In the last few decades, several works on cognitive processing during sleep have emerged. The study of cognitive processing with event related potentials (ERPs) during sleep is a topic of great interest, since ERPs allow the study of stimulation with passive paradigms (without conscious response or behavioural response), opening multiple research possibilities during different sleep phases. We review ERPs modulated by cognitive processes during sleep: N1, Mismatch Negativity (MMN), P2, P3, N400-like, N300-N550, among others. The review shows that there are different cognitive discriminations during sleep related to the frequency, intensity, duration, saliency, novelty, proportion of appearance, meaning, and even sentential integration of stimuli. The fascinating results of cognitive processing during sleep imply serious challenges for cognitive models. The studies of ERPs, together with techniques of neuroimaging, have demonstrated the existence of cognitive processing during sleep. A fundamental question to be considered is if these cognitive phenomena are similar to processing that occurs during wakefulness.

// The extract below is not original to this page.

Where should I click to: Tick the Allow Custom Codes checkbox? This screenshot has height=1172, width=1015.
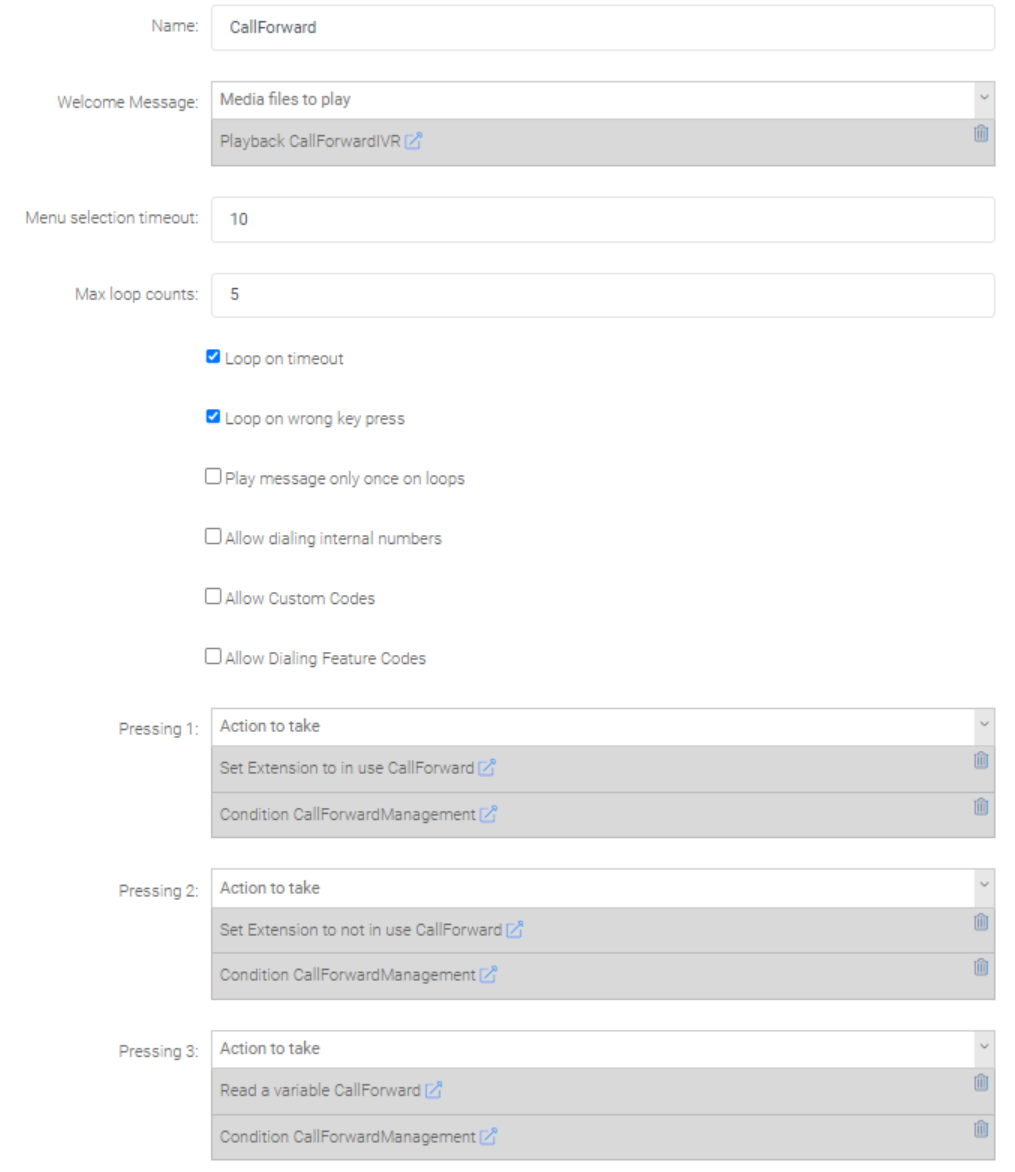click(x=213, y=597)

Based on this question we discussed the existence of possible mechanisms associated with sleep, as well as the specific cognitive and neurophysiologic differences of wakefulness and sleep. Much knowledge is still required to even understand the conjunction of dramatic changes in cerebral dynamics and the occurrence of cognitive processes. We propose some insights based on ERPs research for further construction of theoretical models for integrating both cognitive processing and specific brain sleep dynamics.